Participants with ASD will come in on designated orientation days and be assigned an
alphanumeric identifier to ensure confidentiality. An initial safety screening will be done
to ensure no exclusion criteria are met. Participants will then be randomly split into either
a sham group or a treatment group. Baseline testing will be completed. Participants will then
be allowed to explore and become acclimated with study equipment, and a mock MRI will be done
on the first visit at the UTSW Advanced Imaging Research Center (AIRC).

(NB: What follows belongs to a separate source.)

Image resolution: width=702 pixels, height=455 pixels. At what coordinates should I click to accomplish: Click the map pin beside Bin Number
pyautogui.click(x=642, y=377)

Participants will be desensitized to the sounds and tactile sensations of the fMRI
environment while in a space similar to that of the scanner bore. Participants will practice
remaining still within the mock MRI while viewing a movie, and biofeedback is used to train
participants to keep their movement <1mm during practice periods of 10 minutes. Participants
should be able to complete all of the screening in one visit. If participants cannot due to
time constraints participants will be brought back in on a different day to complete the
screening visit.
The next time participants return, participants will be hooked up to vitals and eye movement
monitoring and will be placed in the fMRI machine so the "before" scanning can begin. After
this "before" scan, tDCS electrodes will be applied and participants will again be placed in
the fMRI machine for the "during" scan. As soon as scanning begins, tDCS (either sham or
treatment of 1 mA for 20 minutes of anodal tDCS administration to the Right Crus I/II area of
the cerebellum) will begin as well. During tDCS treatment caregivers will receive a safety
questionnaire for them to assess any side effects occurring in their child. After this scan,
the tDCS electrode will be removed, and a final "after" fMRI scan will take place. The safety
questionnaire will be given after tDCS at the end of the visit and behavioral tests are
complete.The time estimated for all of this is about 90-180 minutes.
The Safety Questionnaire will be assessed again with follow-up visits 1 week and 1 month
afterwards using the same caregiver-completed scales.